Ms. C is a patient with very little income, on Medicare, with a history of many admissions to the Emergency Room (ER) due to Lupus-related pain, anxiety disorder, and drug overdoses. Her husband is disabled and also has mental health issues; they have 3 children of high school age. In the year before she began the FCN program, Ms. C was admitted to the ER 24 times and to the hospital as an inpatient 5 times. Since starting with her FCNN, her ER admissions are less than half of the previous year (10) and most of these could have been handled in a clinic visit. She has had 1 inpatient hospital admission for surgical repair of a fistula (appropriate admission). Her FCN has become a consistent source of support and encouragement. The FCN has helped Ms. C develop self-care and coping skills resulting in the resolution of her dangerous drug dependency. She has had no more problems with drug abuse or overdoses. She credits her FCN Navigator with saving her life and "teaching her how to manage her chronic pain without abusing drugs."

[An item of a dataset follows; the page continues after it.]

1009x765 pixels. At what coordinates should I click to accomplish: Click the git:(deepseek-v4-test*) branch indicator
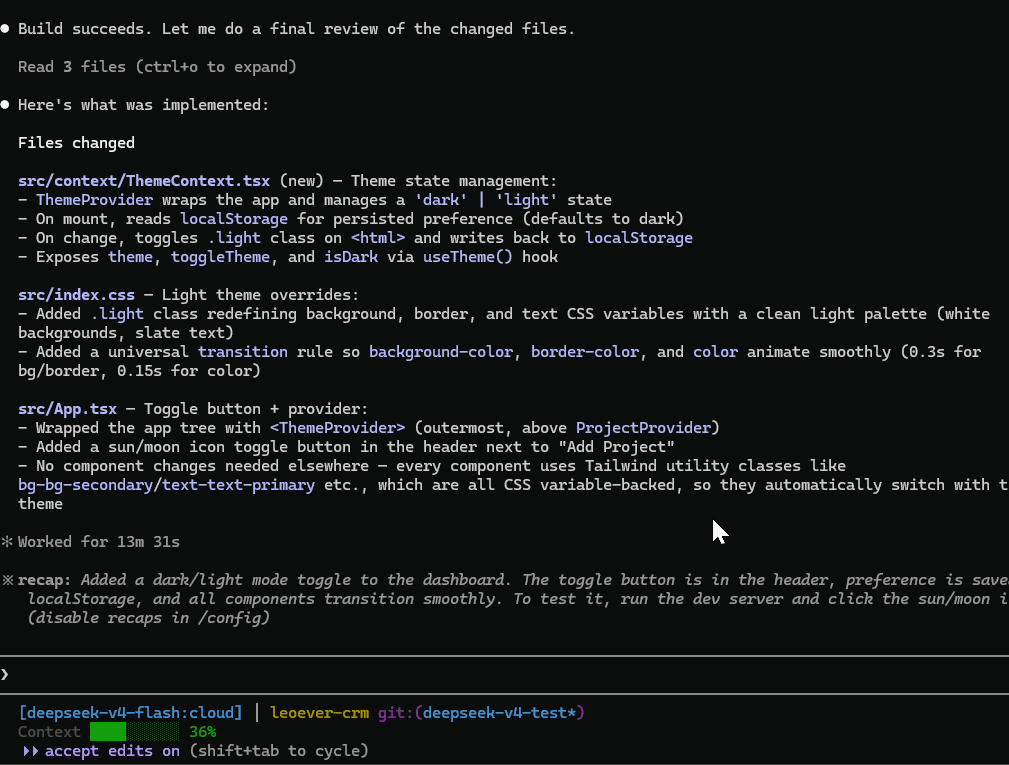[x=481, y=713]
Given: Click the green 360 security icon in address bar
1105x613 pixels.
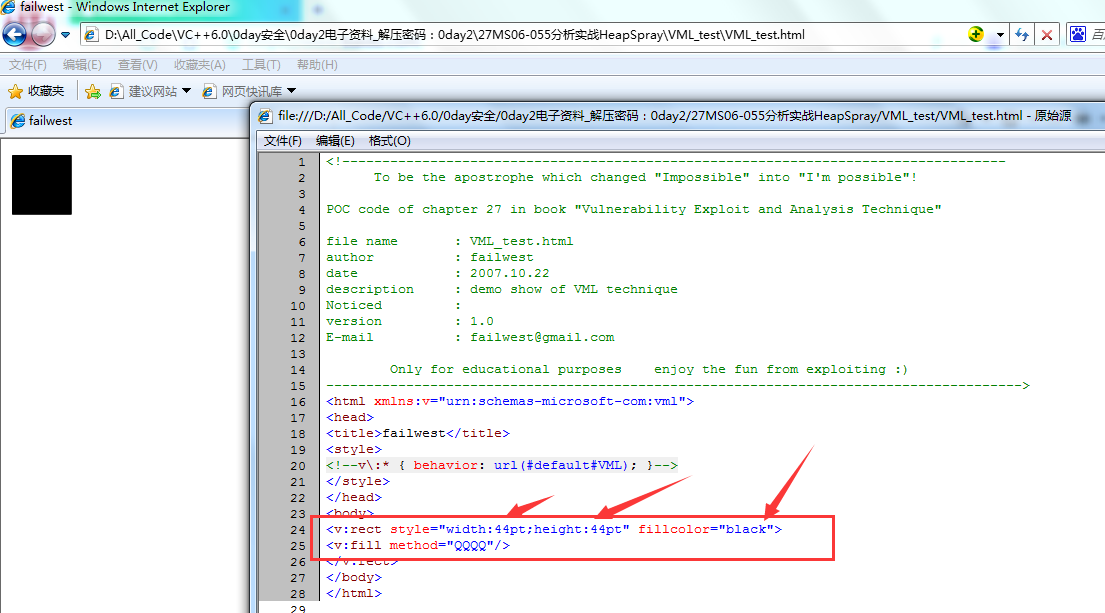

Diane Atkinson is a Discharge Planning Coordinator who meets with patients while they are admitted to the hospital and then contacts them after discharge to assess for possible needs after discharge. Diane was making a routine discharge call to Mr. D. Diane's call was disconnected once then went to voice mail when she made an immediate return call. After a few more attempts, Mr. D was able to answer the call. Mr. D told Diane that he had fallen to the floor and was unable to get up. He related that he was not sure how long he had been on the floor and that he did not have his glasses so could not see his cell phone to call for help. Diane stayed on the phone with Mr. D while calling 911 and his son to let him know about the situation. Diane stayed on the phone with Mr. D, offering reassurance, keeping him calm, and informing him of the emergency response until help arrived. She then visited him when he arrived at the hospital. Mr. D credits Diane with saving the day.
These are just a few stories about the impact of the incredible nurses of the Congregational Health Ministries. Terri, Sandra, and Diane have become guiding lights to the people they serve. They are passionate about the mission and truly do provide compassionate, clinically excellent health care in the spirit of loving service to those in need, with special attention to the poor and vulnerable.